Pretty vacant
Sunset Overdrive is a game that takes traversal -that simple act of making one's way from point A to B- and turns it into a balletic, frenetic roller-coaster ride. Insomniac Games, best known for their Ratchet and Clanks series) has created a Frankenstein's monster of a video game, sewing together Tony Hawk's gameplay, Jet Set Radio's primary-coloured cool, and a smidgen of Dead Rising's off-the-cuff mayhem, to create a sugary shooter-cum-open world game that is great fun - in small doses.

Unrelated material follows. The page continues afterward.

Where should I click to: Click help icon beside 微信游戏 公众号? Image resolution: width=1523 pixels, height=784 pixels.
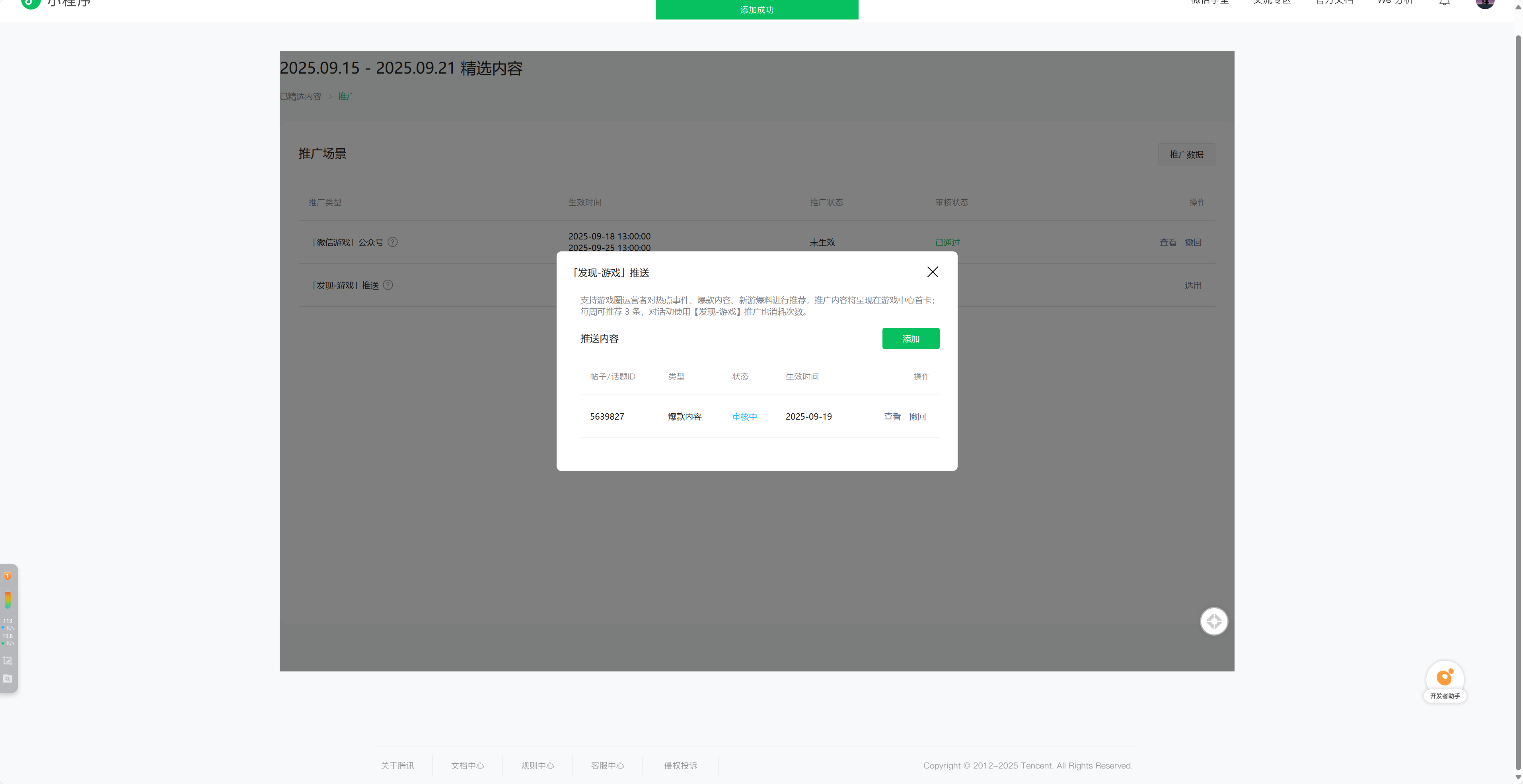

With a narrative aimed squarely at the slacker generation, Sunset Overdrive casts you in the role of a dysfunctional do-nothing whose life gets turned upside when a new energy drink, the titular Overdrive, turns the population of Sunset City into slavering monsters. With this dayglo apocalypse underway, our hero decides to take matters into their own hands and escape Sunset City by grinding, shooting and bouncing their way to freedom.
The focus in Sunset Overdrive is on having fun, and as such the game's storyline is played largely for laughs. Sure, you're surrounded by bombed out cars, broken bodies and legions of deadly monsters, but the aesthetic is more Saturday morning cartoon that dead-serious dystopia. The whole thing looks like a thrash metal album cover come to life, the kind of game Municipal Waste would make with a few million dollars and an army of coders at their disposal. As far as settings go, it is a refreshing change of pace, one that immediately begs to explored.
Sadly, it quickly becomes apparent that there isn't all that much to see in Sunset City; despite the game's strong visual identity it feels indistinct, one district looks much like any other and, as a result, exploration feels unrewarding. For most open world games such a transgression would sour the experience completely, but here it feels like less of an issue, especially as world is intended to feel more like one giant, interconnected skate park than a place where normal human beings would actually live.
In this respect, Insomniac have done a commendable job, littering Sunset City's concrete canyons with a mind boggling number of bouncy objects for players to fling themselves from and rails to grind upon. The team have taken great pains to ensure that players never have to touch the ground if they don't want to, and zipping from one end of the city in an unbroken chain of superhuman jumps, grinds and air-dashes without ever touching terra firma is an unalloyed pleasure.
The controls strike a perfect middle-ground between floatiness and precision; forgiving enough for casual gamers to get to grips with, but with enough depth and scope for experimentation to keep hardcore gamers coming back for more. It's a shame then, that this creativity doesn't extend to the game's generous smattering of story missions, which feel disappointingly generic in comparison. There are fleeting moments of brilliance - one mission has you weaving through obstacles in pursuit of a runaway train - but Insomniac lean a little too heavily on missions that involve fetching items back and forth, or killing wave after wave of enemies.
The game's almost complete lack of difficulty doesn't help matters, either, and many of the weapons in your arsenal (as delightfully unhinged and creative as they are) lack impact, which makes the combat feel curiously flat and unsatisfying. A fatal flaw in a game that calls upon players to shoot their way out of almost every situation.
Ultimately, Sunset Overdrive's preponderance for outdated mission design holds it back from true greatness. As fun as the game's traversal mechanics are, they can't quite disguise the fact underneath all that punk rock swagger, Sunset Overdrive is a little too safe and predictable - more Coldplay than Slayer. Taken what is -an acid-washed open world game with a dash high-flying acrobatics on the side- Sunset Overdrive is a fun enough, at times, great, game, just not quite the revolution we were hoping for.